Assignment –
Produce the same data once more, line for line.

Extracted entries –
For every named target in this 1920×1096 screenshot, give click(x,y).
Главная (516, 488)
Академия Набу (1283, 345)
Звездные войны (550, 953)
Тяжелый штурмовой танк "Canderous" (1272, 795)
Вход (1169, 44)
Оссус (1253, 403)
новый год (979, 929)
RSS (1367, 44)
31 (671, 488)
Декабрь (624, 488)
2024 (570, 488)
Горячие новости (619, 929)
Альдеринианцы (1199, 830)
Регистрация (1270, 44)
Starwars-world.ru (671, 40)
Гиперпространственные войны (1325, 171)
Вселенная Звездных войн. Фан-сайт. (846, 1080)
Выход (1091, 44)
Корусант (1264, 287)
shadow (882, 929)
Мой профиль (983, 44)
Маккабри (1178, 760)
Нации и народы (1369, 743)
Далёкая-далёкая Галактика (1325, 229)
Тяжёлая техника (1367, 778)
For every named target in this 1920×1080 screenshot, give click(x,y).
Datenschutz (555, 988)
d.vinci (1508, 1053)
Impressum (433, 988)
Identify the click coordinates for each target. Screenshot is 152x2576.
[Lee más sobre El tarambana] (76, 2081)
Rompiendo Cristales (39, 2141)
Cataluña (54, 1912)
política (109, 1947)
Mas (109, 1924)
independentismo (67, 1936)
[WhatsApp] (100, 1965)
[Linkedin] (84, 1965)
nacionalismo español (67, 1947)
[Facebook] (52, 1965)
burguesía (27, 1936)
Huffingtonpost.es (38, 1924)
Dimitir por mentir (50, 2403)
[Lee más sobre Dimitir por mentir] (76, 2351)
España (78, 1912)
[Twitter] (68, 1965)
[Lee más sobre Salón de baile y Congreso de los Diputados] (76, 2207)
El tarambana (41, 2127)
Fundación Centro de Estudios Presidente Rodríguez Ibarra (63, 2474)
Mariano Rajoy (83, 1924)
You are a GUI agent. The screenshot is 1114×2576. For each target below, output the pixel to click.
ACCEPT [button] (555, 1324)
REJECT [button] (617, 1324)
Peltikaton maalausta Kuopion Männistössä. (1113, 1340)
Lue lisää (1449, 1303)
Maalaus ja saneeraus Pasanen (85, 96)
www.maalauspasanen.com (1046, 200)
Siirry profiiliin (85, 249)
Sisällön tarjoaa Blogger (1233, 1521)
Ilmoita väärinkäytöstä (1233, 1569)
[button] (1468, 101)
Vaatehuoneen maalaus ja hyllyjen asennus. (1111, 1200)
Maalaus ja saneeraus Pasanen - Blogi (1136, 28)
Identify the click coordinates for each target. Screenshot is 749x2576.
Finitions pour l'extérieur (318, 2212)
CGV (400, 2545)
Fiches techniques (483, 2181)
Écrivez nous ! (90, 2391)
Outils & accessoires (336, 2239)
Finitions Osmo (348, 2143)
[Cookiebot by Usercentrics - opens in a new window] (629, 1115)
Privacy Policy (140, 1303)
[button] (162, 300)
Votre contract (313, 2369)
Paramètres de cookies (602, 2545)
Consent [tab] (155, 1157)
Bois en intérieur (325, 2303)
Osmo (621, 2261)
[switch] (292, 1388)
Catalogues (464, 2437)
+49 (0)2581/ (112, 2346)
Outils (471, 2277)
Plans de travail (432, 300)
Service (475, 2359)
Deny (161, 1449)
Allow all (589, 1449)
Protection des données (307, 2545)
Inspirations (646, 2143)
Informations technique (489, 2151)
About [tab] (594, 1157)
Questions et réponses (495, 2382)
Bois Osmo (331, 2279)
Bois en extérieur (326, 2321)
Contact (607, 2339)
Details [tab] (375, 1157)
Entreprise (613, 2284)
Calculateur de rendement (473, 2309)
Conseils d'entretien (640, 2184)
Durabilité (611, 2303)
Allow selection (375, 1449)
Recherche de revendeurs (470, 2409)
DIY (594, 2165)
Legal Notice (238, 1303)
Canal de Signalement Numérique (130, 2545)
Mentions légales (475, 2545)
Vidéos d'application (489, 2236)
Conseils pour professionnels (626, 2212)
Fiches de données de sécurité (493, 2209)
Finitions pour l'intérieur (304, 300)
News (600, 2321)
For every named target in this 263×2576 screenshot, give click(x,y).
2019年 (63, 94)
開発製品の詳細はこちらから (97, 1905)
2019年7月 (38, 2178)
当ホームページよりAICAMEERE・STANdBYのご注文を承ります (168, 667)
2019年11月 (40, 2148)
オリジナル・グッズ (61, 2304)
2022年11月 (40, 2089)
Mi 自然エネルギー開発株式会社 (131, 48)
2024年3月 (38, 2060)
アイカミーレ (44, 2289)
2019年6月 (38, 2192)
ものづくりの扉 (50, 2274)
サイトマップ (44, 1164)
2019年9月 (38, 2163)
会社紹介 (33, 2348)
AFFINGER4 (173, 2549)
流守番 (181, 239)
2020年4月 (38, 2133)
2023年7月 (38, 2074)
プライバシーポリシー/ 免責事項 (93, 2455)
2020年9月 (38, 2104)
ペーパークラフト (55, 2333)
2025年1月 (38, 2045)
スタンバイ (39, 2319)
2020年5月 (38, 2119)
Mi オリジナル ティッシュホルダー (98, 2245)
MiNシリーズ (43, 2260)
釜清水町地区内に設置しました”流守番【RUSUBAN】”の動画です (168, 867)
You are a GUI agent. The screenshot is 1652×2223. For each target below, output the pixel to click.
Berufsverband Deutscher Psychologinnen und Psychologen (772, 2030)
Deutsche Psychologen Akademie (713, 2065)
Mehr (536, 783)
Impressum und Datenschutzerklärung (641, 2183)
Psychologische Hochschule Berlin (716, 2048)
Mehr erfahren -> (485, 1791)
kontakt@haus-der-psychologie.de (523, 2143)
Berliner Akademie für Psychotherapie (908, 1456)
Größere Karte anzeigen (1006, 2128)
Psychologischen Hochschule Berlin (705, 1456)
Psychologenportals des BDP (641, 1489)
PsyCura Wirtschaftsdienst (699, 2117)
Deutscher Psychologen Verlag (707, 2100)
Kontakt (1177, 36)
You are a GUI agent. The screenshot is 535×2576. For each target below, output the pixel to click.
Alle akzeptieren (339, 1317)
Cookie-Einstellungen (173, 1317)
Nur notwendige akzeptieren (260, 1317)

Answer to this problem –
For every named target in this 1920×1096 screenshot, give click(x,y).
Главная (516, 488)
Академия Набу (1283, 345)
Звездные войны (550, 953)
Тяжелый штурмовой танк "Canderous" (1272, 795)
Вход (1169, 44)
Оссус (1253, 403)
новый год (979, 929)
RSS (1367, 44)
31 (671, 488)
Декабрь (624, 488)
2024 (570, 488)
Горячие новости (619, 929)
Альдеринианцы (1199, 830)
Регистрация (1270, 44)
Starwars-world.ru (671, 40)
Гиперпространственные войны (1325, 171)
Вселенная Звездных войн. Фан-сайт. (846, 1080)
Выход (1091, 44)
Корусант (1264, 287)
shadow (882, 929)
Мой профиль (983, 44)
Маккабри (1178, 760)
Нации и народы (1369, 743)
Далёкая-далёкая Галактика (1325, 229)
Тяжёлая техника (1367, 778)
For every named target in this 1920×1080 screenshot, give click(x,y).
Datenschutz (555, 988)
d.vinci (1508, 1053)
Impressum (433, 988)
Identify the click coordinates for each target. Screenshot is 152x2576.
[Lee más sobre El tarambana] (76, 2081)
Rompiendo Cristales (39, 2141)
Cataluña (54, 1912)
política (109, 1947)
Mas (109, 1924)
independentismo (67, 1936)
[WhatsApp] (100, 1965)
[Linkedin] (84, 1965)
nacionalismo español (67, 1947)
[Facebook] (52, 1965)
burguesía (27, 1936)
Huffingtonpost.es (38, 1924)
Dimitir por mentir (50, 2403)
[Lee más sobre Dimitir por mentir] (76, 2351)
España (78, 1912)
[Twitter] (68, 1965)
[Lee más sobre Salón de baile y Congreso de los Diputados] (76, 2207)
El tarambana (41, 2127)
Fundación Centro de Estudios Presidente Rodríguez Ibarra (63, 2474)
Mariano Rajoy (83, 1924)
You are a GUI agent. The screenshot is 1114×2576. For each target below, output the pixel to click.
ACCEPT [button] (555, 1324)
REJECT [button] (617, 1324)
Peltikaton maalausta Kuopion Männistössä. (1113, 1340)
Lue lisää (1449, 1303)
Maalaus ja saneeraus Pasanen (85, 96)
www.maalauspasanen.com (1046, 200)
Siirry profiiliin (85, 249)
Sisällön tarjoaa Blogger (1233, 1521)
Ilmoita väärinkäytöstä (1233, 1569)
[button] (1468, 101)
Vaatehuoneen maalaus ja hyllyjen asennus. (1111, 1200)
Maalaus ja saneeraus Pasanen - Blogi (1136, 28)
Identify the click coordinates for each target. Screenshot is 749x2576.
Finitions pour l'extérieur (318, 2212)
CGV (400, 2545)
Fiches techniques (483, 2181)
Écrivez nous ! (90, 2391)
Outils & accessoires (336, 2239)
Finitions Osmo (348, 2143)
[Cookiebot by Usercentrics - opens in a new window] (629, 1115)
Privacy Policy (140, 1303)
[button] (162, 300)
Votre contract (313, 2369)
Paramètres de cookies (602, 2545)
Consent [tab] (155, 1157)
Bois en intérieur (325, 2303)
Osmo (621, 2261)
[switch] (292, 1388)
Catalogues (464, 2437)
+49 (0)2581/ (112, 2346)
Outils (471, 2277)
Plans de travail (432, 300)
Service (475, 2359)
Deny (161, 1449)
Allow all (589, 1449)
Protection des données (307, 2545)
Inspirations (646, 2143)
Informations technique (489, 2151)
About [tab] (594, 1157)
Questions et réponses (495, 2382)
Bois Osmo (331, 2279)
Bois en extérieur (326, 2321)
Contact (607, 2339)
Details [tab] (375, 1157)
Entreprise (613, 2284)
Calculateur de rendement (473, 2309)
Conseils d'entretien (640, 2184)
Durabilité (611, 2303)
Allow selection (375, 1449)
Recherche de revendeurs (470, 2409)
DIY (594, 2165)
Legal Notice (238, 1303)
Canal de Signalement Numérique (130, 2545)
Mentions légales (475, 2545)
Vidéos d'application (489, 2236)
Conseils pour professionnels (626, 2212)
Fiches de données de sécurité (493, 2209)
Finitions pour l'intérieur (304, 300)
News (600, 2321)
For every named target in this 263×2576 screenshot, give click(x,y).
2019年 (63, 94)
開発製品の詳細はこちらから (97, 1905)
2019年7月 (38, 2178)
当ホームページよりAICAMEERE・STANdBYのご注文を承ります (168, 667)
2019年11月 (40, 2148)
オリジナル・グッズ (61, 2304)
2022年11月 (40, 2089)
Mi 自然エネルギー開発株式会社 (131, 48)
2024年3月 (38, 2060)
アイカミーレ (44, 2289)
2019年6月 (38, 2192)
ものづくりの扉 (50, 2274)
サイトマップ (44, 1164)
2019年9月 (38, 2163)
会社紹介 (33, 2348)
AFFINGER4 (173, 2549)
流守番 (181, 239)
2020年4月 (38, 2133)
2023年7月 (38, 2074)
プライバシーポリシー/ 免責事項 (93, 2455)
2020年9月 (38, 2104)
ペーパークラフト (55, 2333)
2025年1月 (38, 2045)
スタンバイ (39, 2319)
2020年5月 (38, 2119)
Mi オリジナル ティッシュホルダー (98, 2245)
MiNシリーズ (43, 2260)
釜清水町地区内に設置しました”流守番【RUSUBAN】”の動画です (168, 867)
You are a GUI agent. The screenshot is 1652×2223. For each target below, output the pixel to click.
Berufsverband Deutscher Psychologinnen und Psychologen (772, 2030)
Deutsche Psychologen Akademie (713, 2065)
Mehr (536, 783)
Impressum und Datenschutzerklärung (641, 2183)
Psychologische Hochschule Berlin (716, 2048)
Mehr erfahren -> (485, 1791)
kontakt@haus-der-psychologie.de (523, 2143)
Berliner Akademie für Psychotherapie (908, 1456)
Größere Karte anzeigen (1006, 2128)
Psychologischen Hochschule Berlin (705, 1456)
Psychologenportals des BDP (641, 1489)
PsyCura Wirtschaftsdienst (699, 2117)
Deutscher Psychologen Verlag (707, 2100)
Kontakt (1177, 36)
You are a GUI agent. The screenshot is 535×2576. For each target below, output the pixel to click.
Alle akzeptieren (339, 1317)
Cookie-Einstellungen (173, 1317)
Nur notwendige akzeptieren (260, 1317)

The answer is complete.